Martin Luther Edwards House
This house is Greek Revival in style, with a simple east-west gabled roof with returns. Evidence of an early center chimney, as shown in a sketch of this house in the 1874 Combination Atlas Map of Summit County, can be seen in the basement. The front windows are replacements, the originals having been recycled to the family room. Greek Revival window frames and doors are preserved in the parlor. Particularly noteworthy is the lovely clapboard siding, which was discovered in excellent condition after aluminum siding was removed during a 20th century restoration.
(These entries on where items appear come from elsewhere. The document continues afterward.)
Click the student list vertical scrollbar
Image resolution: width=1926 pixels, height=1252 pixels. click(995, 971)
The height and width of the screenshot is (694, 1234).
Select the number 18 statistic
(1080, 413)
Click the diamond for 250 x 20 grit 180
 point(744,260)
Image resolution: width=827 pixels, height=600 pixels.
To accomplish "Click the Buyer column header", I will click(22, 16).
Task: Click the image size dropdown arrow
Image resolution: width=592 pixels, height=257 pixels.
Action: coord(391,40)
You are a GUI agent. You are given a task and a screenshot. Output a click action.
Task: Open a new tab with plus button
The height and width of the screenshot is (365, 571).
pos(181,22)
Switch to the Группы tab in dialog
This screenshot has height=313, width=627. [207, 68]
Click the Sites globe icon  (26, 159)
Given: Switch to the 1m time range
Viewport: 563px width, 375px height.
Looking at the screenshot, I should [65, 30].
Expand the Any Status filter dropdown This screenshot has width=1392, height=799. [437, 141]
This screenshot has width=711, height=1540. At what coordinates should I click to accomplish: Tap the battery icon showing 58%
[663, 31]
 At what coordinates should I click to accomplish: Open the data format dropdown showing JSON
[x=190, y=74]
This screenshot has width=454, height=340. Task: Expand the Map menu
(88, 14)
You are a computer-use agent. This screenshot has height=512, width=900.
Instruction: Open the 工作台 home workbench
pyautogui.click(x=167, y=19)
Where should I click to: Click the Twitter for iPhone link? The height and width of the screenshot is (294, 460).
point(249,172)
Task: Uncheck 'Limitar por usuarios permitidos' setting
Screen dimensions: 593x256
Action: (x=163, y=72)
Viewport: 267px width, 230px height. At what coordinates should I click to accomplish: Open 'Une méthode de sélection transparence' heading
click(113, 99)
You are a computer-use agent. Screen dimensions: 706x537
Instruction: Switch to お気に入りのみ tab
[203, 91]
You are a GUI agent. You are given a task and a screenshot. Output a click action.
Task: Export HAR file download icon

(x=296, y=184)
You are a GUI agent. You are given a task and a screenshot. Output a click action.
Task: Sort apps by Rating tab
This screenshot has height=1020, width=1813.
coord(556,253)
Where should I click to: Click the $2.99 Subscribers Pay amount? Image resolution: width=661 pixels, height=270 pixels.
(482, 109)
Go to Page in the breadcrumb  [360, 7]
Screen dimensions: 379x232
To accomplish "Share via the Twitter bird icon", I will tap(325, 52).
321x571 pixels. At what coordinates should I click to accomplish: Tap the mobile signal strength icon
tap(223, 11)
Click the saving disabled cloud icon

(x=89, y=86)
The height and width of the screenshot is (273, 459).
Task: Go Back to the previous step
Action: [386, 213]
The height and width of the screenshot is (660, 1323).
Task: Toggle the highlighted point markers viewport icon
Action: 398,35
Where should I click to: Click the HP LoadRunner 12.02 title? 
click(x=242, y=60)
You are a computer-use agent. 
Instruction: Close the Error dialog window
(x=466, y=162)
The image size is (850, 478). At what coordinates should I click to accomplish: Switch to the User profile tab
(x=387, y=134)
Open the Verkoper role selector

Martin Luther Edwards, a cabinet maker, was born in 1781 in New Milford, Connecticut, the son of Edward Edwards, who came to this country in 1764 from London. He moved his family to Canfield, Mahoning County, Ohio, in 1827, and to Hudson some time before 1837. One of his sons, Pierpont Edwards, a prominent Canfield businessman, bought at sheriff’s sale the house at 175 Aurora Street when the financial panic forced the sale of the Day’s Addition houses. Because of the coincidence in given names, places of origin and settlement areas in Ohio, it is probable that Martin Luther Edwards was related to Jonathan Edwards, the famous minister and theologian, and his son, Pierpont Edwards, an original investor in the Connecticut Land Company and proprietor of Mesopotamia Township.
In 1844, Edwards bought the William Hanford House at 145 Aurora Street and the 1850 census lists his occupation as “keeps boarding house.” Seventeen persons were listed as living in his house. The Hanford House was sold in 1853 to one of the developers of Day’s Addition; Edwards built this house on Church Street the same year.